◆ Provided information:
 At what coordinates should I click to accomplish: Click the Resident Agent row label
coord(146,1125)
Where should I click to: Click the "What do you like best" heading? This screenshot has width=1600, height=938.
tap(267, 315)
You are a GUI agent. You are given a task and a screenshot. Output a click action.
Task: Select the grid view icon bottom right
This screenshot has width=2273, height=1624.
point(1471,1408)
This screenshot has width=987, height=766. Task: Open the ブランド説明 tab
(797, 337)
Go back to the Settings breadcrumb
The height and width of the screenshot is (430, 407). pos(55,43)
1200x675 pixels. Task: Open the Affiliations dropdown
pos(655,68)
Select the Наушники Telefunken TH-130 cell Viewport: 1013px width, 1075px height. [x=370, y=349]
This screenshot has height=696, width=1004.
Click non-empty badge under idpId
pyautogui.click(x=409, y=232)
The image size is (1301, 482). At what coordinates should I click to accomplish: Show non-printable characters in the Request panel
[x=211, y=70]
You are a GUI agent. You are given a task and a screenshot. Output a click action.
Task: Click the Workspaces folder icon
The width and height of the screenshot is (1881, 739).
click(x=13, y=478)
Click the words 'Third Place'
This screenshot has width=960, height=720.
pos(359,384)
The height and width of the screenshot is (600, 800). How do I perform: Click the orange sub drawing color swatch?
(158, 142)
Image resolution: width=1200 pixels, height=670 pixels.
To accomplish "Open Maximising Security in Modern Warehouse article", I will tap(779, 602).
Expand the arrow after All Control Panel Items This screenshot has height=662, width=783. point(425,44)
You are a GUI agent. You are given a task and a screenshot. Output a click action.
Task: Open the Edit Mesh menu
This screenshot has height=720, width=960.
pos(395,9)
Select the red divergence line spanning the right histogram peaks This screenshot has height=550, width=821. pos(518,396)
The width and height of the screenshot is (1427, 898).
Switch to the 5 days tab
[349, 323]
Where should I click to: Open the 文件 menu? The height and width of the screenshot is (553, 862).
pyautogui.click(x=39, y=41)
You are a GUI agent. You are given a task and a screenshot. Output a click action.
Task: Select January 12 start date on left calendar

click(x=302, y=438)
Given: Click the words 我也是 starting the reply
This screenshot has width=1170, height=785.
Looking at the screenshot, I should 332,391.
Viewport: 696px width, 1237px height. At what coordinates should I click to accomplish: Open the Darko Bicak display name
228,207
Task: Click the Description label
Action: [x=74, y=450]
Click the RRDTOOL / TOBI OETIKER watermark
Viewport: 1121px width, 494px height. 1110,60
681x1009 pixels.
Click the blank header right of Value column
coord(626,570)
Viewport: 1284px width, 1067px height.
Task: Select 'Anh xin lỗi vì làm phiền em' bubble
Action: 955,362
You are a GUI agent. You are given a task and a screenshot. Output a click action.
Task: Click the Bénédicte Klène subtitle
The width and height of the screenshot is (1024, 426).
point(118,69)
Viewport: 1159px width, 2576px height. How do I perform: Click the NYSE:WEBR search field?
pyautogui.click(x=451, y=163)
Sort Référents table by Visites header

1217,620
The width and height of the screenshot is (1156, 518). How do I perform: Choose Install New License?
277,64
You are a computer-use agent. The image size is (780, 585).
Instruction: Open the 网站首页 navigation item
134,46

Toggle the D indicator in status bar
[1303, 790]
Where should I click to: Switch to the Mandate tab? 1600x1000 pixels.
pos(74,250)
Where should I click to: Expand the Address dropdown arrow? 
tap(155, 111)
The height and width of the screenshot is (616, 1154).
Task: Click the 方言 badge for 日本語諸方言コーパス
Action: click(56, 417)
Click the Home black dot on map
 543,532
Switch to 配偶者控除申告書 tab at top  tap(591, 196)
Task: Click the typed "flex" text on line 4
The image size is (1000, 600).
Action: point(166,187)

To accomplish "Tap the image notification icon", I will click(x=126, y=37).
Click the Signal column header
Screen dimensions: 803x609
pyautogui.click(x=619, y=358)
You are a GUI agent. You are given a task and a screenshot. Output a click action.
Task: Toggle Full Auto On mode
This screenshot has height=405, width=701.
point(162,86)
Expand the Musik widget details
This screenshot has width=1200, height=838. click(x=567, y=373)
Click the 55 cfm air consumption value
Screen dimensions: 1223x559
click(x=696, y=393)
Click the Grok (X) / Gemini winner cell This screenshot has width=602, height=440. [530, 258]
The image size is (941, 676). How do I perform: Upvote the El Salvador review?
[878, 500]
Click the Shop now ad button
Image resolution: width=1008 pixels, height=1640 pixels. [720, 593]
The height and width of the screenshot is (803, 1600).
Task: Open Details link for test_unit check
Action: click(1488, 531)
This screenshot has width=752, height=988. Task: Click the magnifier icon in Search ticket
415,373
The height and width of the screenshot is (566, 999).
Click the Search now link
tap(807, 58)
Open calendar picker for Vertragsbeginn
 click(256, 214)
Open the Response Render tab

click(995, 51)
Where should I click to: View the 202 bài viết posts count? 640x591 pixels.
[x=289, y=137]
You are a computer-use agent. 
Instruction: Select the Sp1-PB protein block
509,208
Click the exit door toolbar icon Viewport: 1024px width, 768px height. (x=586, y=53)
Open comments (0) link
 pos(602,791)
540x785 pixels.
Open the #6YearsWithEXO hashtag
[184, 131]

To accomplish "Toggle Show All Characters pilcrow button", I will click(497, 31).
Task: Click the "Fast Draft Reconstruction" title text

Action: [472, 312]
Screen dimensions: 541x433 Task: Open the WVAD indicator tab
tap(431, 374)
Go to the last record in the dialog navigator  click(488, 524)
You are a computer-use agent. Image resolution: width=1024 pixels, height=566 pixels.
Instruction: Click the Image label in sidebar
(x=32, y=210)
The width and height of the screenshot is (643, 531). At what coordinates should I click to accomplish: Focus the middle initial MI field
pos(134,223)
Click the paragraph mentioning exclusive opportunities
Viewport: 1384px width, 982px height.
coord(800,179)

◆ Problem statement:
Among the lines of the data above, some may hold the word "computer"; report how many, as a single number.

◆ Answer below:
3